* **How to complete this task**:
From the line containing "Screen dimensions: 980x545" down to the last line of the records below, restate each line word for word and leave out the rest.

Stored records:
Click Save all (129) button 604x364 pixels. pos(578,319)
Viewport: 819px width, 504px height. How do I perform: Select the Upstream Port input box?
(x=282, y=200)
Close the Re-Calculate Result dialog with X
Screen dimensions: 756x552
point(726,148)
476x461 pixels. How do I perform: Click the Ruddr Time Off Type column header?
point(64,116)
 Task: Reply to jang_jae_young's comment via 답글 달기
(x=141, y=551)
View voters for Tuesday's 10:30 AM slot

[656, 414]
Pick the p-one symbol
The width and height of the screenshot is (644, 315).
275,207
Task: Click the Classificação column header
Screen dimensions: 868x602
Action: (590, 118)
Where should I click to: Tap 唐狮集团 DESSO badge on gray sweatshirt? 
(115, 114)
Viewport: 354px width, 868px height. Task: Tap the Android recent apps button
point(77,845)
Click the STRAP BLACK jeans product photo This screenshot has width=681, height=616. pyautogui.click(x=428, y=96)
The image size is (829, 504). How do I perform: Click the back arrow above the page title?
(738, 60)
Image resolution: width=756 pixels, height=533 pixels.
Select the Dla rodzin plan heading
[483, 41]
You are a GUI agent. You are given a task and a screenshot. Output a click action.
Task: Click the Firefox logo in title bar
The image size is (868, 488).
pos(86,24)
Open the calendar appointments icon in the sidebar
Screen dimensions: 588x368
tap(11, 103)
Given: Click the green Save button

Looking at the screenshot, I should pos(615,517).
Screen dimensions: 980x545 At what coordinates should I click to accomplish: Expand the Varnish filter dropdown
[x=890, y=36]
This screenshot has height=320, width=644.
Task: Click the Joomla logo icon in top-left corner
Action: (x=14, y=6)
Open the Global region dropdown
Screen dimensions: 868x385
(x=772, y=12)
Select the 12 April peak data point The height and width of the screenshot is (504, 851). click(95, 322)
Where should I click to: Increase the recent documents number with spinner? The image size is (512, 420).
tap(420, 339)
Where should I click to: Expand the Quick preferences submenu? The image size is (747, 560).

* **Your response**:
Screen dimensions: 980x545 At what coordinates should I click to accomplish: Expand the Varnish filter dropdown
[x=890, y=36]
This screenshot has height=320, width=644.
Task: Click the Joomla logo icon in top-left corner
Action: (x=14, y=6)
Open the Global region dropdown
Screen dimensions: 868x385
(x=772, y=12)
Select the 12 April peak data point The height and width of the screenshot is (504, 851). click(95, 322)
Where should I click to: Increase the recent documents number with spinner? The image size is (512, 420).
tap(420, 339)
Where should I click to: Expand the Quick preferences submenu? The image size is (747, 560).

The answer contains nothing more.